— START OF DATASET RECORDS —

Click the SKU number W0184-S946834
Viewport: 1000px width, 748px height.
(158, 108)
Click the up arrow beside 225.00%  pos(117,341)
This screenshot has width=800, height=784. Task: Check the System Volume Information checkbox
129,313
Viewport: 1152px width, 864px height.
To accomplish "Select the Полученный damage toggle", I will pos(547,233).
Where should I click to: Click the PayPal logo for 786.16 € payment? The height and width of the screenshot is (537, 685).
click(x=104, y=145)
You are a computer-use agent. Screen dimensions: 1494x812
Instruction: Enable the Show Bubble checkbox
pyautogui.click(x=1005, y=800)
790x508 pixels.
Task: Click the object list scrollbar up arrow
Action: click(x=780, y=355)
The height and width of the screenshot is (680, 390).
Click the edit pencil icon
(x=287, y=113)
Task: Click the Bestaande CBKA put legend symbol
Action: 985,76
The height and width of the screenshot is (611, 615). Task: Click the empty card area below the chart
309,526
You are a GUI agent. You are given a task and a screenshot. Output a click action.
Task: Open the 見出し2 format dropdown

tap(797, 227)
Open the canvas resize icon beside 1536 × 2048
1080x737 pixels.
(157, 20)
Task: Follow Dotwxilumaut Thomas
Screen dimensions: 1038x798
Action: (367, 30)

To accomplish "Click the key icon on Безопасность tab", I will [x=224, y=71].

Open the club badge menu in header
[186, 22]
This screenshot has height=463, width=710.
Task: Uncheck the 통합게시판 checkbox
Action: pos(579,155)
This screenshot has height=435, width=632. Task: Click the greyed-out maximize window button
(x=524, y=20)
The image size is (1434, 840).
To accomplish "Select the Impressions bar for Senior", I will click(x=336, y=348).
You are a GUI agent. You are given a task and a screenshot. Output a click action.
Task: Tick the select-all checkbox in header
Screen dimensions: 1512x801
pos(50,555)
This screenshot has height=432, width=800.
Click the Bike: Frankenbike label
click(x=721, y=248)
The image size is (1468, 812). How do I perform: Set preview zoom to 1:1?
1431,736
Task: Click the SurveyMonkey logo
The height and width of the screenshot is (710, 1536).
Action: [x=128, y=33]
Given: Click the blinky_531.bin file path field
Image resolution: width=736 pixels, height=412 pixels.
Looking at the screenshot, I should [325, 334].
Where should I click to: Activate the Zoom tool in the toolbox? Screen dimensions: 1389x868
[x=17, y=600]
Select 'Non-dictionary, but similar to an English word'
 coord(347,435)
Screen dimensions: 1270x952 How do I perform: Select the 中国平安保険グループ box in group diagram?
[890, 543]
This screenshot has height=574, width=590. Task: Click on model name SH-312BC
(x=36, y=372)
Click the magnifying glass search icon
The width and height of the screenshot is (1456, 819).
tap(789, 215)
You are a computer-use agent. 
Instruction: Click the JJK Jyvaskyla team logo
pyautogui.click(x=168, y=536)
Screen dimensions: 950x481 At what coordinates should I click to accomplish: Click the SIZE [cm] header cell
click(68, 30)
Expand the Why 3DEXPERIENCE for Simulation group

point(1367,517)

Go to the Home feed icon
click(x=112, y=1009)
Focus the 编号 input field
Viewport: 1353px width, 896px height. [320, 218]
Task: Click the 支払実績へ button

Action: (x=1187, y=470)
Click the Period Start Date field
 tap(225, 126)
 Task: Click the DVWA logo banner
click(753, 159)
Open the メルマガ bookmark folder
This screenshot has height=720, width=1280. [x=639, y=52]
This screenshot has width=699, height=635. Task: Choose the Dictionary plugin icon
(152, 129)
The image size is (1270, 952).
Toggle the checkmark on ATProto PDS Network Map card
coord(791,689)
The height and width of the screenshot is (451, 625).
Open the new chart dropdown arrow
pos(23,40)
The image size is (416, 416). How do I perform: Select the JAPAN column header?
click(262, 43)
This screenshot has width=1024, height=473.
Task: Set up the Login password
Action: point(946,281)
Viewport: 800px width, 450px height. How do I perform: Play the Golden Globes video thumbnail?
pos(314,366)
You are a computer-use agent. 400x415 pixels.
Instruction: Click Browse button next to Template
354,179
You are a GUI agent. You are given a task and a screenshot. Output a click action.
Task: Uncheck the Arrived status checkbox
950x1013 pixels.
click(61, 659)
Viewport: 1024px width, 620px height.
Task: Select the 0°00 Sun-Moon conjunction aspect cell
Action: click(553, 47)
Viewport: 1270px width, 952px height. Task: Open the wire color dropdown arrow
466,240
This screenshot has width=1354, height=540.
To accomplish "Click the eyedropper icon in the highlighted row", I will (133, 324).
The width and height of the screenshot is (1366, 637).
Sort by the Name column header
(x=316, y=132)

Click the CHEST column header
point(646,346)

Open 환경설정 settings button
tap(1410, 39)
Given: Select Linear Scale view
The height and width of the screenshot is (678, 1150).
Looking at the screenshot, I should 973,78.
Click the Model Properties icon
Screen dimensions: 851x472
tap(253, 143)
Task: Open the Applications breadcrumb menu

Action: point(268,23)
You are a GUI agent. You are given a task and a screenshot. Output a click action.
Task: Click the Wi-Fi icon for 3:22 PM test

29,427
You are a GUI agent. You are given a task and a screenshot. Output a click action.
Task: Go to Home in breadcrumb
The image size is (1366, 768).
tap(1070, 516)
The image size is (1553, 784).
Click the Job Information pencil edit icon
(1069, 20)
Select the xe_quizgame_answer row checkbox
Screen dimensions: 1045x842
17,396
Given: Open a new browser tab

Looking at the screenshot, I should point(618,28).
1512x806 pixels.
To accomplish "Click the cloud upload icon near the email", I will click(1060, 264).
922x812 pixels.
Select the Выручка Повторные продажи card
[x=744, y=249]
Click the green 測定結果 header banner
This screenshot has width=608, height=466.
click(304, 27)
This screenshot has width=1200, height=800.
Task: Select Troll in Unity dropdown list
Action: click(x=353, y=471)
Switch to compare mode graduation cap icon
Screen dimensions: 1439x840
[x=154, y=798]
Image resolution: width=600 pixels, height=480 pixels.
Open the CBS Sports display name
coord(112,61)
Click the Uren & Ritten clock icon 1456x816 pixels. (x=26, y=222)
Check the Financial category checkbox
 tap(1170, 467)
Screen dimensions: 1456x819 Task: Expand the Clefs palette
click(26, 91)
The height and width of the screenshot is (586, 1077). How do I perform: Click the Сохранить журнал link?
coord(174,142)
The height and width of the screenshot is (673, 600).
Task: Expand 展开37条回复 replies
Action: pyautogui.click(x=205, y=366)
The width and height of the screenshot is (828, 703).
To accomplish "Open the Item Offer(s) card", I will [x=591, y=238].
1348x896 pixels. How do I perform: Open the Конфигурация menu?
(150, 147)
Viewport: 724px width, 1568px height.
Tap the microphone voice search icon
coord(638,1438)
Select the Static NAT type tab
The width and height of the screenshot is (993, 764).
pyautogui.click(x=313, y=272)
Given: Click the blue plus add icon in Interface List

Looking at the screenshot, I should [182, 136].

— END OF DATASET RECORDS —

PROMPT:
Quote the data verbatim, starting at the line that contains "Focus the 编号 input field" and ending at the line that contains "will (133, 324).", with both of those lines included.

TASK ANSWER:
Focus the 编号 input field
Viewport: 1353px width, 896px height. [320, 218]
Task: Click the 支払実績へ button

Action: (x=1187, y=470)
Click the Period Start Date field
 tap(225, 126)
 Task: Click the DVWA logo banner
click(753, 159)
Open the メルマガ bookmark folder
This screenshot has height=720, width=1280. [x=639, y=52]
This screenshot has width=699, height=635. Task: Choose the Dictionary plugin icon
(152, 129)
The image size is (1270, 952).
Toggle the checkmark on ATProto PDS Network Map card
coord(791,689)
The height and width of the screenshot is (451, 625).
Open the new chart dropdown arrow
pos(23,40)
The image size is (416, 416). How do I perform: Select the JAPAN column header?
click(262, 43)
This screenshot has width=1024, height=473.
Task: Set up the Login password
Action: point(946,281)
Viewport: 800px width, 450px height. How do I perform: Play the Golden Globes video thumbnail?
pos(314,366)
You are a computer-use agent. 400x415 pixels.
Instruction: Click Browse button next to Template
354,179
You are a GUI agent. You are given a task and a screenshot. Output a click action.
Task: Uncheck the Arrived status checkbox
950x1013 pixels.
click(61, 659)
Viewport: 1024px width, 620px height.
Task: Select the 0°00 Sun-Moon conjunction aspect cell
Action: click(553, 47)
Viewport: 1270px width, 952px height. Task: Open the wire color dropdown arrow
466,240
This screenshot has width=1354, height=540.
To accomplish "Click the eyedropper icon in the highlighted row", I will (133, 324).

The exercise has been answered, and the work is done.